But on a torpid weekday you can still feel how the old neighborhood perseveres; pray in peace at a Chinese Buddhist shrine, mosque or Hindu temple; or find yourself alone at 8 Heeren St., a landmark Dutch shop house that was stunningly restored by Badan Warisan, a not-for-profit Malaysian conservation organization. It has lime-plastered brick walls, masterful carpentry and a wide front window that allowed business to be conducted on the ground floor.

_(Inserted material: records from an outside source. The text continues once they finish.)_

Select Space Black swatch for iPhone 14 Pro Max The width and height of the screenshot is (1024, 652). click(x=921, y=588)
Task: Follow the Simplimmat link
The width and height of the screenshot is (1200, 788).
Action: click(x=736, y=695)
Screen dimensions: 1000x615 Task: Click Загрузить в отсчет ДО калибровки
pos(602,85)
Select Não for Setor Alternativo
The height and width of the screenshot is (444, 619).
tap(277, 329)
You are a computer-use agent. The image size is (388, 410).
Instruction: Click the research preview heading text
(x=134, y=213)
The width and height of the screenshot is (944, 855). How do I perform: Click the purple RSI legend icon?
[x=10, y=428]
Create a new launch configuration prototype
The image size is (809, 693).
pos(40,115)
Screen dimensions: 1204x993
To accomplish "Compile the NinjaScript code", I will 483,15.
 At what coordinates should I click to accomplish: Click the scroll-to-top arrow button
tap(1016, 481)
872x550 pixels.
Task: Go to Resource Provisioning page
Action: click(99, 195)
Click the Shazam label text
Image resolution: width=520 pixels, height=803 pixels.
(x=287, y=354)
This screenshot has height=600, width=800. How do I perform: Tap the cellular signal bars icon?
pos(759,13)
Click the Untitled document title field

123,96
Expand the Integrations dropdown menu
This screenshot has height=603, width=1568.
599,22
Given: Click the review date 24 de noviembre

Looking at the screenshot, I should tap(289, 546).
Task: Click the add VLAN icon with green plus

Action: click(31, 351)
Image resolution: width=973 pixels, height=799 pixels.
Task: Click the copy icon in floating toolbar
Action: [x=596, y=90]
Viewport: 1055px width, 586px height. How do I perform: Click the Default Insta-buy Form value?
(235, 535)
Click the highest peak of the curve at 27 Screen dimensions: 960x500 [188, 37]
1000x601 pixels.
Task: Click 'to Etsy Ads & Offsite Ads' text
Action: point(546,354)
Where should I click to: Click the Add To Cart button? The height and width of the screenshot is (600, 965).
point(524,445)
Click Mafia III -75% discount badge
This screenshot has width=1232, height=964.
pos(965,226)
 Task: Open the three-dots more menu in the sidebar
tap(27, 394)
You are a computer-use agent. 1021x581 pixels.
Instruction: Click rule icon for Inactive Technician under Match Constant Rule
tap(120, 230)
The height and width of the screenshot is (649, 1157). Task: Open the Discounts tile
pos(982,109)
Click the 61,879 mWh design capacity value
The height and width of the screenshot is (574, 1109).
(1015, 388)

A few doors down Heeren Street I found another wonderful historic building, home of the Baba Nyonya Heritage Museum. The mansion, constructed in 1896 by a rich Strait Chinese family, has 25-foot ceilings, Rococo plasterwork, mother-of-pearl-topped tables and Venetian mirrors, reflecting the taste of clan patriarchs and matriarchs known as babas and nyonyas. They sent their sons to schools in England, played polo, drank cognac and drove Rolls-Royces.

After my visit, I was sitting at Café 1511 next door, drinking a cup of strong, rich Malaysian coffee, thinking about the Malacca that is no more.

Just then a bow-legged nyonya in pedal-pushers and backless silk slippers came picking her way along Heeren Street, a spry old spirit still afoot.